只不過女人搖搖頭拒絕了她,“這個不急,先等血沒過盆子一半再包扎。”
明鳶有些茫然。
她這話說得古怪,但不能看出,卻能發現她對于眼前的境遇顯得異常鎮定,仿佛這一切并非被迫承受,而是出于她自己的意愿。
既然夫人本人都這么說了,明鳶縱有千般疑慮,最終還是依言行事,乖乖照做。
這府邸中的主人們個個行徑奇異,她總覺得似是而非之間,已隱約窺見某些隱秘的端倪。
她不愿在這里多逗留,明鳶使出平生打掃最為迅捷的手法,迅速將床畔濺灑的血跡徹底清理。隨后,她敞開所有的窗戶與大門,待室內血腥之氣散去大半,這才再次踏入房中,小心翼翼地將裝滿鮮血的盆子端至屋外。

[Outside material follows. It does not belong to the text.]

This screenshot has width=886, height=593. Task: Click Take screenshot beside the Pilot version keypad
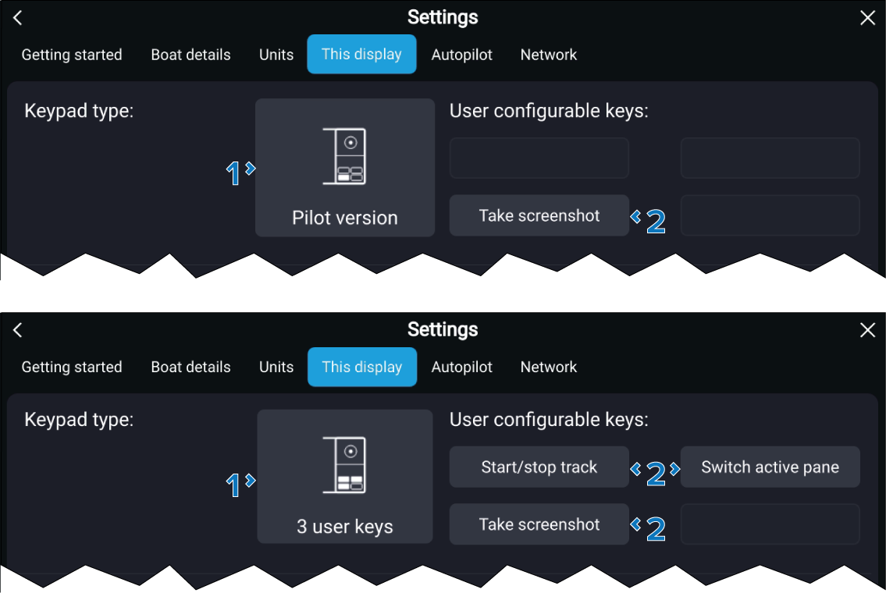click(x=539, y=215)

完成這一切后,她再無暇他顧,徑直飛奔,迅速逃離屋子。
一旦脫離了屋內的環境,外界的夜色顯得更加深邃幽暗。
蟬鳴此起彼伏,夜風拂面而來。正當明鳶欲離開院落之際,卻意外地注意到屋外一角,蜷縮著一個不起眼的黑影。
“誰在那兒?”
明鳶下意識喊了一聲。
起初,她以為那不過是只尋常動物,然而,隨著她的聲音響起,藏匿于角落的黑影驟然一震,旋即如驚弓之鳥,迅速逃離了現場。
那身影發絲紛亂,依稀可辨人形輪廓。口中發出詭異的哼哼聲,把明鳶給嚇了一跳,不由自主地后退了幾步。
瞧著不像正常人,反而像哪兒逃出來的瘋子。
縱然明白自身此刻并無危險,但深夜猝然遭遇如此駭人景象,明鳶也來不及想自己還沒去門下提燈籠了,急忙轉身就拔腿就往反方向跑。

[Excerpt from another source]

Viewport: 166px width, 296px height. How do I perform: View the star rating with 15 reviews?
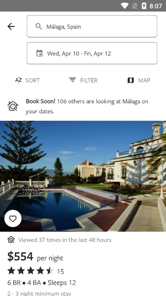(x=35, y=271)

為了讓她好服侍主人,嬤嬤在離去之前特意為她安排了一間距離主屋不遠的仆人住所。
由于這一切發生于不久之前,因此明鳶腦海中依舊清晰地保留著路徑的記憶。
她向著后方疾馳,卻因看不清路,黑燈瞎火的,眼前一花,正好不慎一頭撞上了迎面而來之人的xiong膛,發出“砰”的一聲悶響。

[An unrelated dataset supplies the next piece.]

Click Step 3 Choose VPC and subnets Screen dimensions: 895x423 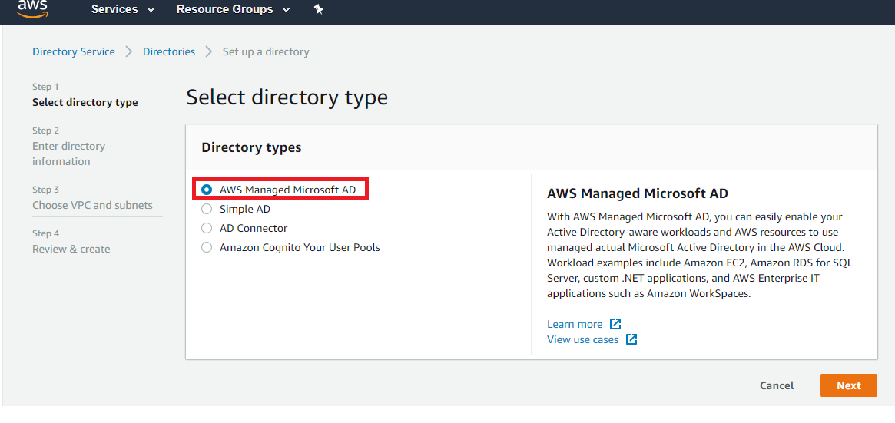[x=92, y=205]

光線昏暗,明鳶捂著自己被撞紅了一片的額頭,嚎叫一聲后抬起眼。
身著樸素粗布衣裳的少年背對她站立,而在他前方,則有數名穿著一致的仆從小廝手持夜燈。
應該是府上半夜巡邏的下人。
“大晚上的,哪個院的下人還在亂跑?”最前頭的人率先厲聲呵斥,可待他們手中的燈光照亮明鳶的臉時,那人一頓,語氣明顯緩和,態度變得溫和許多。"